Interestingly, it might be possible to link the antibiotic intake to the gender imbalance observed in ME/CFS patients. Women are diagnosed with ME/CFS up to four times as often than men (221). A metaanalysis and systematic review showed that women have in general a 27% higher antibiotic exposure than men (reflecting, for example, treatment of urinary tract infections). In the age group of 16 - 54 years the difference was even higher with 40% more prescribed antibiotics for females (222). Also, the mitochondrial and oxidative stress-hypothesis could be explained by previous antibiotic intake, as one study showed that antibiotics induced ROS and led to oxidative damage in human cell lines and mice. According to this study it might be possible that some antibiotics not only target bacterial components, but also mitochondrial components (30). In ME/CFS patients there is evidence for higher levels of ROS (115, 116, 121).
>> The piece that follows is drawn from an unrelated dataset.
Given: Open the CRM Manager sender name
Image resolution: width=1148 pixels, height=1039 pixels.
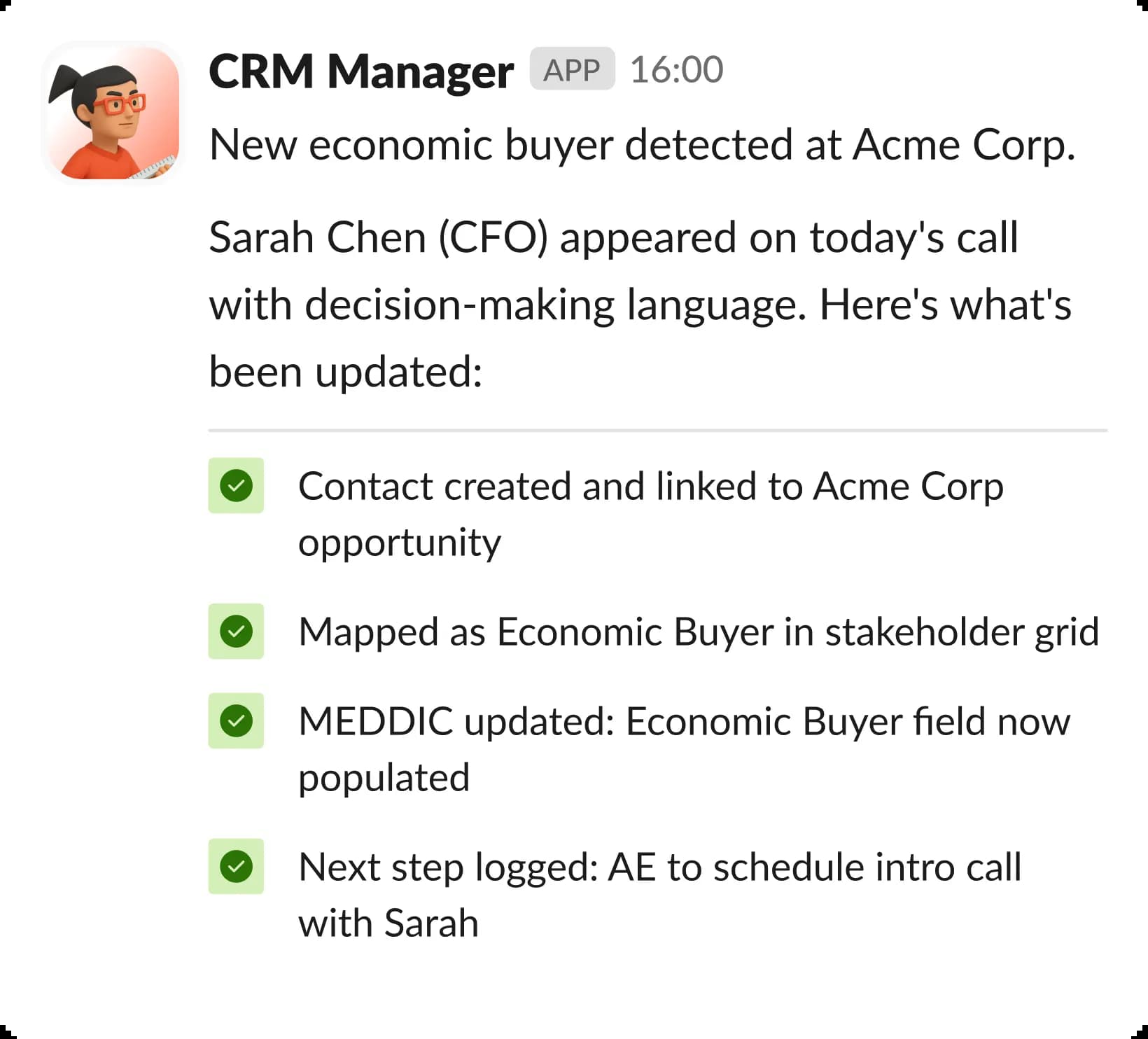Looking at the screenshot, I should coord(361,71).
In contrast to this hypothesis, antibiotics have been discussed as possible treatment for ME/CFS, with the aim to reduce the overgrowth of some species (21, 163). Jackson and colleagues revealed in a pilot study sleep improvement after antibiotic treatment, mainly due to a decrease in lactic acid producing bacteria. They assumed that sleep quality might be improved due to a more equilibrated microbiome with reduced levels of Gram-positive bacteria, leading to a reduction of proinflammatory cytokines (21). With an antibiotic and probiotic treatment over 4 weeks Wallis and colleagues could show some benefits in neurological symptoms including sleep, but not fatigue itself (163).

Although multiple studies show evidence that inflammation in the gut as well as several diseases are associated with an altered gut-brain communication, evidence for a successful therapy in response to these complaints is rare (180). Two widely discussed therapies are probiotic interventions (95, 185, 186, 223, 224) and fecal microbiota transplantation (FMT) (225–228).